Depuis des semaines, on n'a cessé
de se compter et de se recompter. Aujourd'hui, le village
est une poudrière. Chacun se promène avec son fusil sous
le bras, le canon tourné vers le sol. Dans les poches
gonflées de la lourde veste en velours on devine le
pistolet chargé prêt à tirer. Le gendarme qui prétend
faire respecter l'ordre sait se faire discret; il sait
par expérience qu'il suffirait d'un rien pour mettre le
feu aux poudres...
Quand vient le soir, on
s'interroge: "Un c'è stadu nunda ?", "no", "mancu
un mortu ?!" ("il n'y a rien eu ?" , "non",
"même pas un mort ?!").
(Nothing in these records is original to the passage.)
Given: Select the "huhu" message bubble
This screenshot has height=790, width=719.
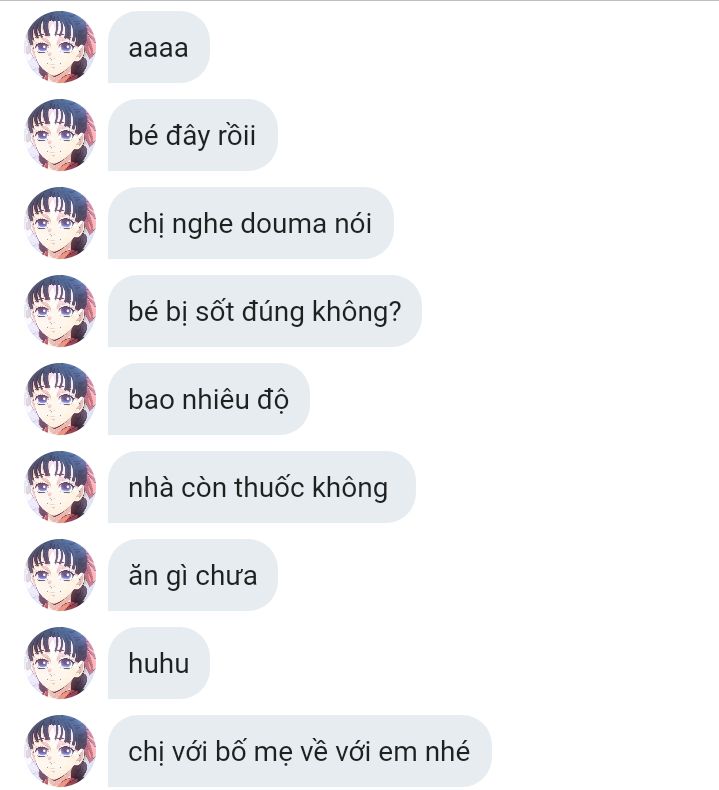Looking at the screenshot, I should pos(159,663).
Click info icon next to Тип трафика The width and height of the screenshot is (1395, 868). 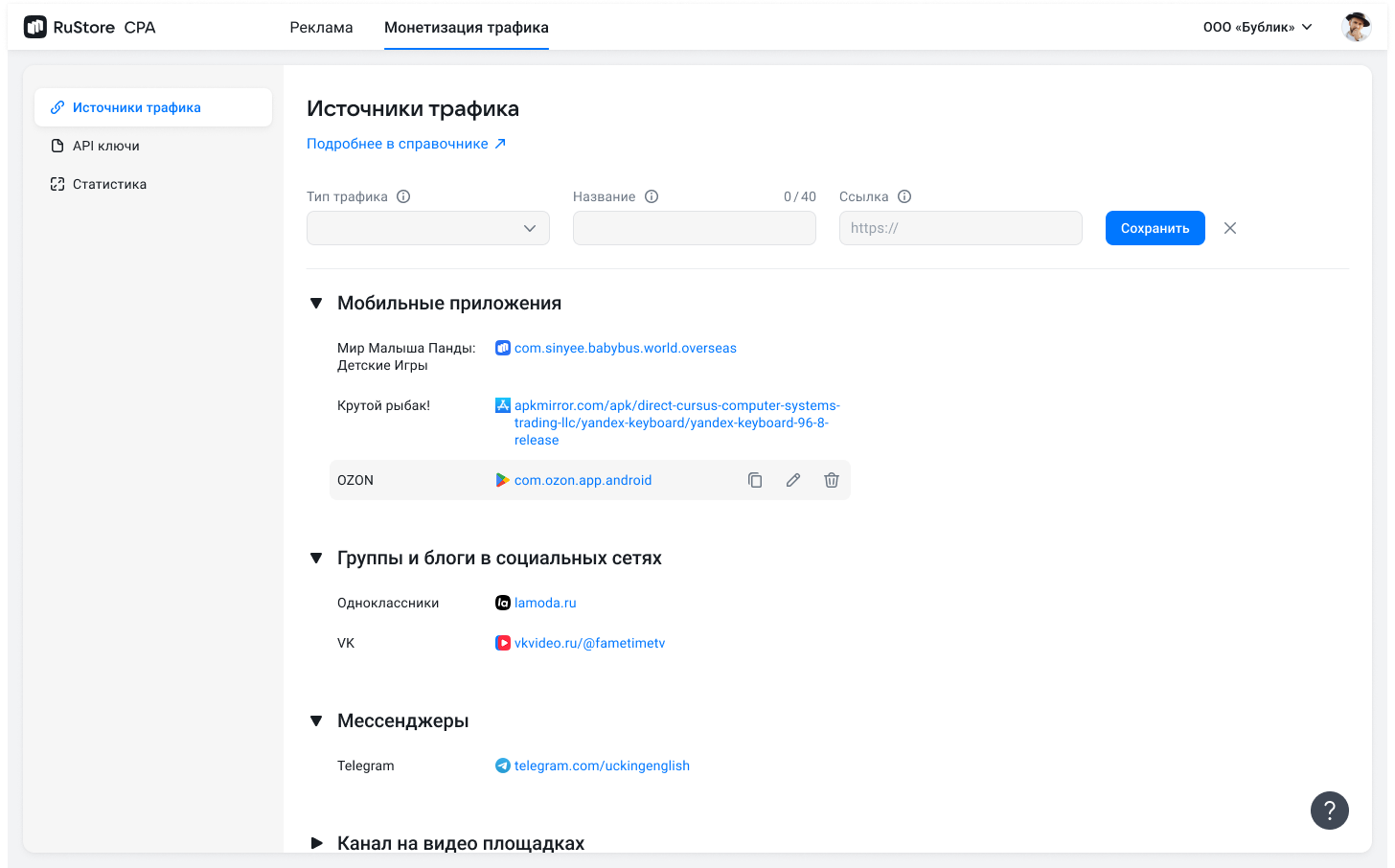[x=403, y=196]
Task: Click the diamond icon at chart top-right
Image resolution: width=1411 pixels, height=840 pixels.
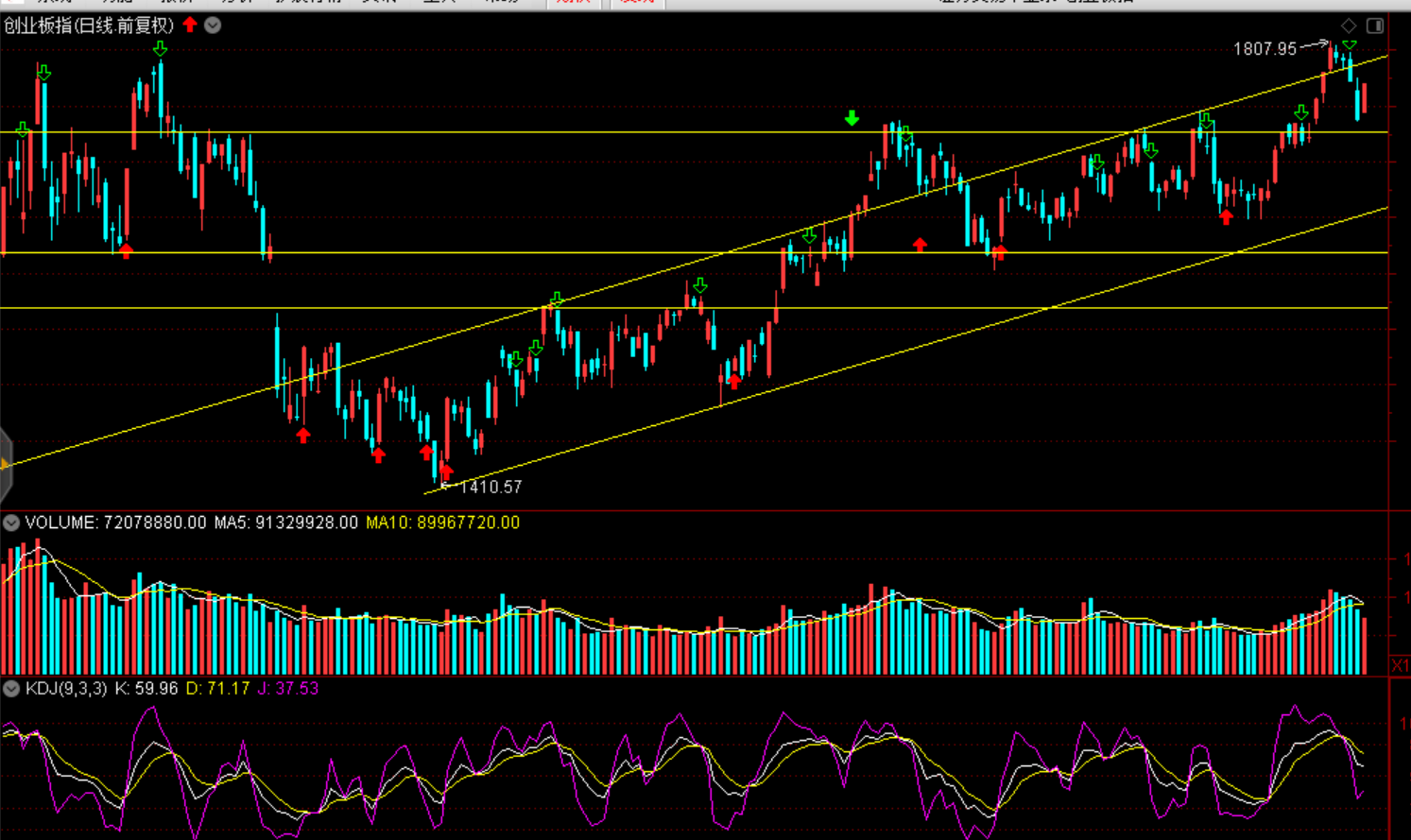Action: click(1349, 26)
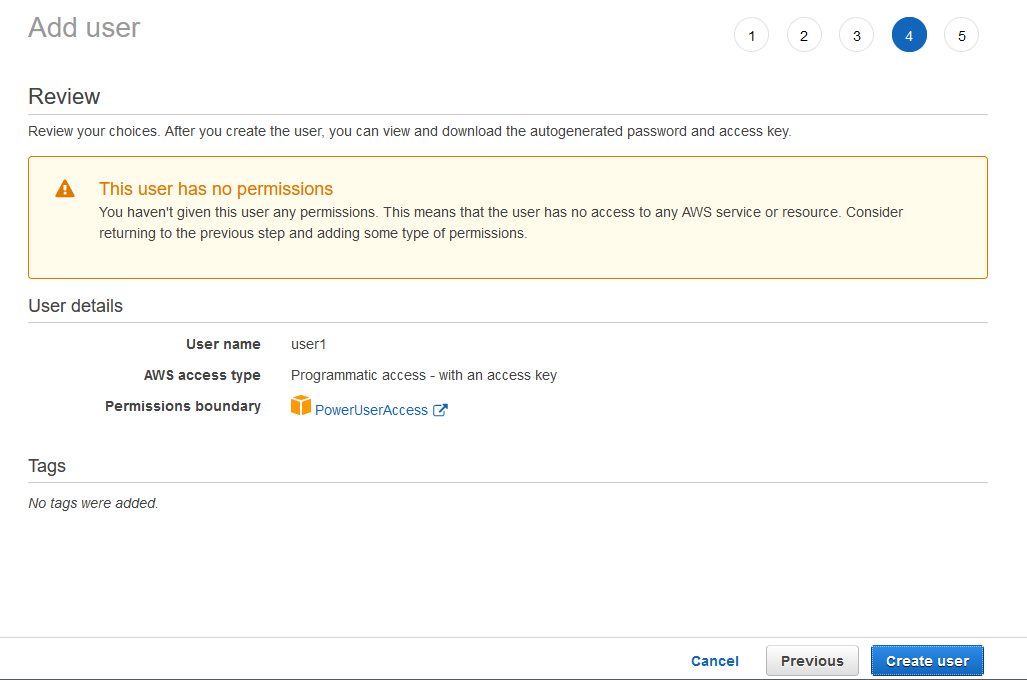
Task: Click the 'No tags were added' text
Action: click(x=93, y=503)
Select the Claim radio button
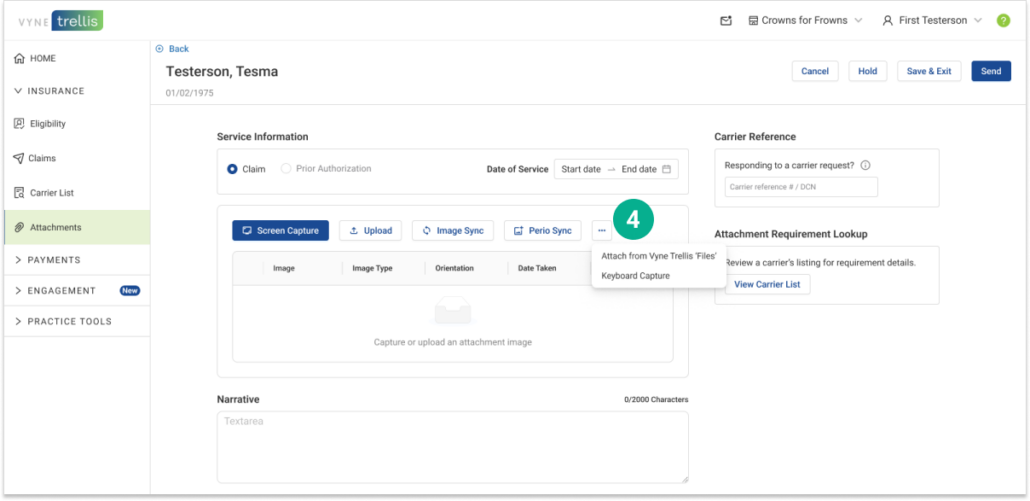Viewport: 1030px width, 501px height. [233, 169]
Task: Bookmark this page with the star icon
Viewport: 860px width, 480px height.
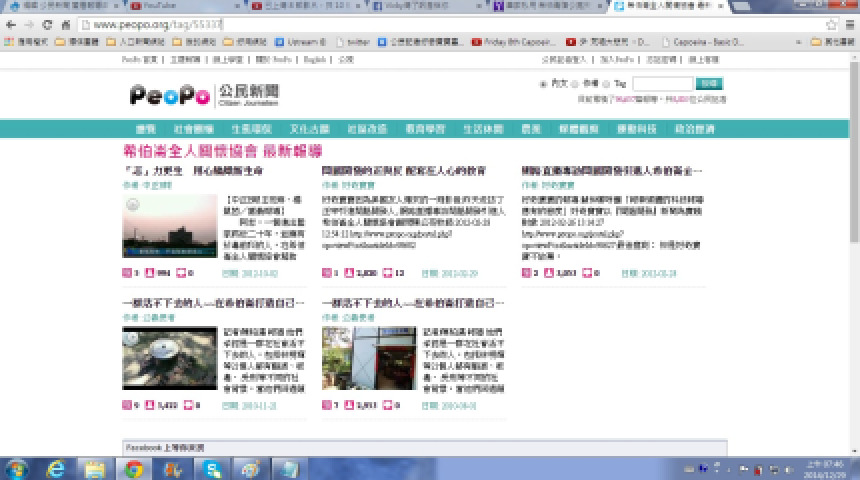Action: click(x=831, y=24)
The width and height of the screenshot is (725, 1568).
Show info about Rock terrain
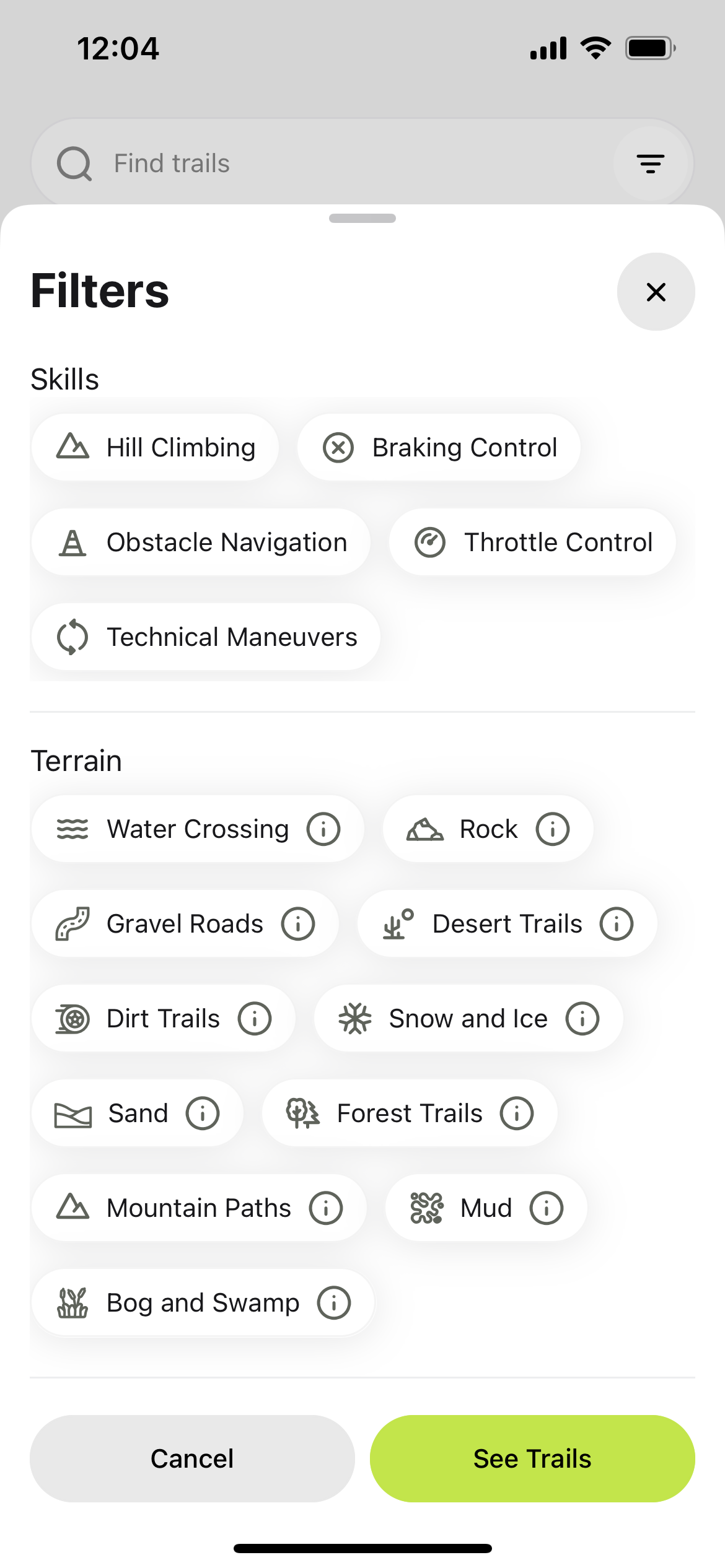pyautogui.click(x=553, y=829)
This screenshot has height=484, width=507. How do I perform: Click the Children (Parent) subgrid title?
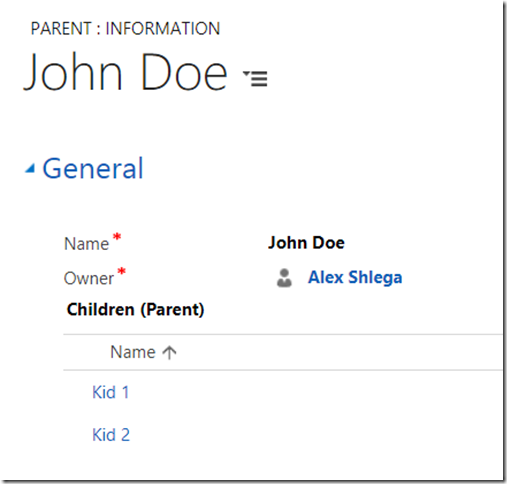pos(135,310)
A la clôture
des votes, quand le vainqueur est enfin connu, c'est une
explosion de joie et de coups de feu. Dans le camp
adverse, on redevient philosophe. Les haines et les
colères s'apaisent, l'injure redevient sourire et le
tragique se transforme en chanson satyrique.
In casa di Gio
Guelfucci,
So biscoti e
bicchierini.
In casa di gio
Mignucci,
So cacati sumerini.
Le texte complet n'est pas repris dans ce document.